Currently, the DEA classifies marijuana as a Schedule I drug. According to the DEA, drugs listed in schedule I have no currently accepted medical use in treatment in the United States and, therefore, may not be prescribed, administered, or dispensed for medical use. In contrast, drugs listed in schedules II-V have some accepted medical use and may be prescribed, administered, or dispensed for medical use, with controls.

Two years ago, the American Medical Association reversed its position and now supports investigation and clinical research of cannabis for medicinal use. And The American College of Physicians recently expressed similar support. The Rhode Island Medical Society supports reclassification, as do the Washington State Medical Association and the Washington State Pharmacy, in addition to many other state medical associations.

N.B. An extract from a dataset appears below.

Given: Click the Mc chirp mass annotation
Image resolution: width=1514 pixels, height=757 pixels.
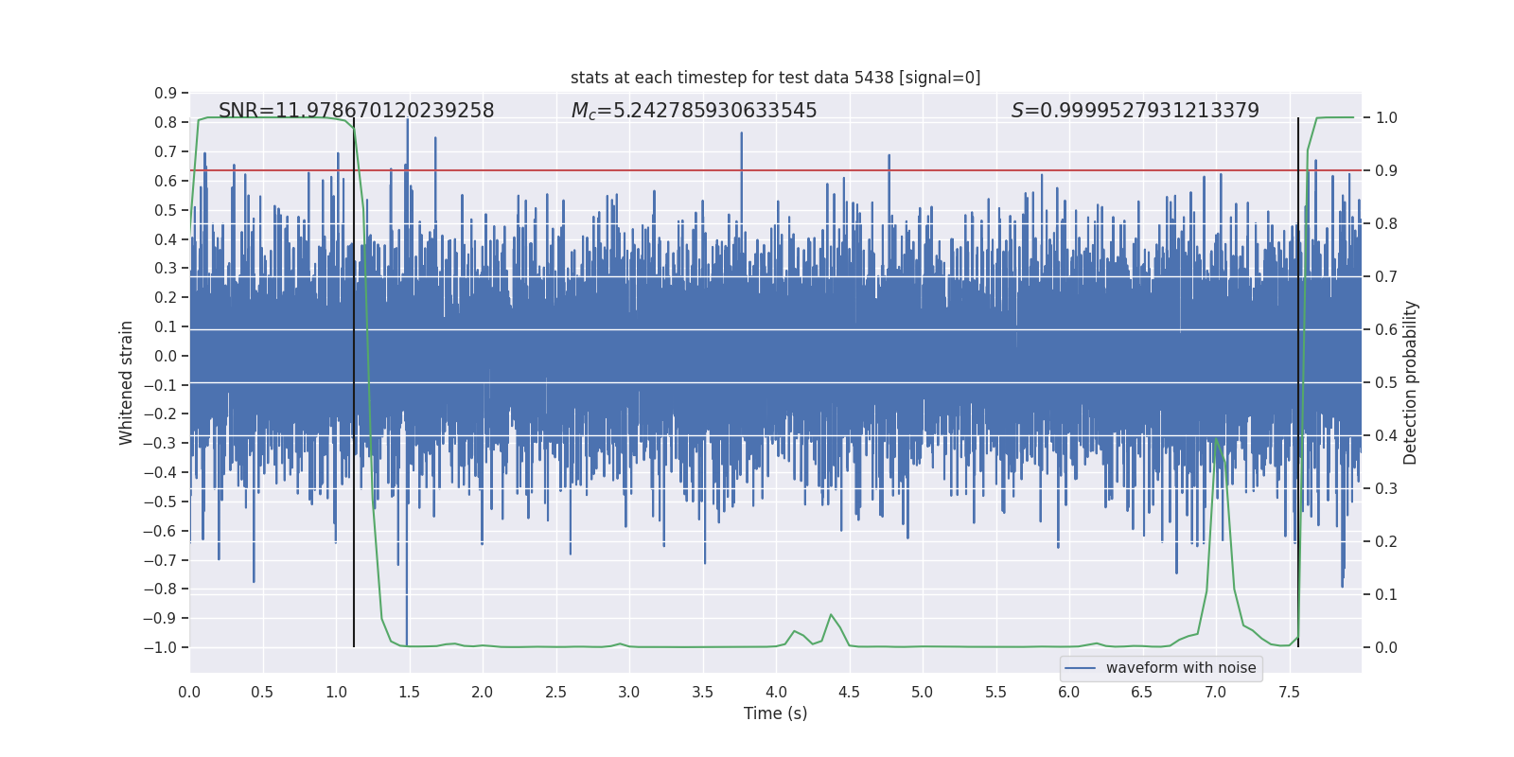Looking at the screenshot, I should [694, 111].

The Governors’ petition includes a substantive science-based report that has been peer reviewed and cites more than 700 independent references, many of which are new science since 2006. It details non-smoking methods, and describes how recent scientific developments like affordable DNA analysis supports the pharmacy model. With modern DNA analysis, it is easy to determine the plant’s beneficial compound – and with current technology readily available today, a compounding pharmacist could easily and inexpensively quantify the levels of cannabinoids, and then use the appropriate cannabis blend to create a customized medication for an individual patient.  

Under the Controlled Substances Act, any interested party is allowed to petition to add, delete or change the schedule of a drug or other substance. When a petition is received by the DEA, the agency begins its own investigation of the drug.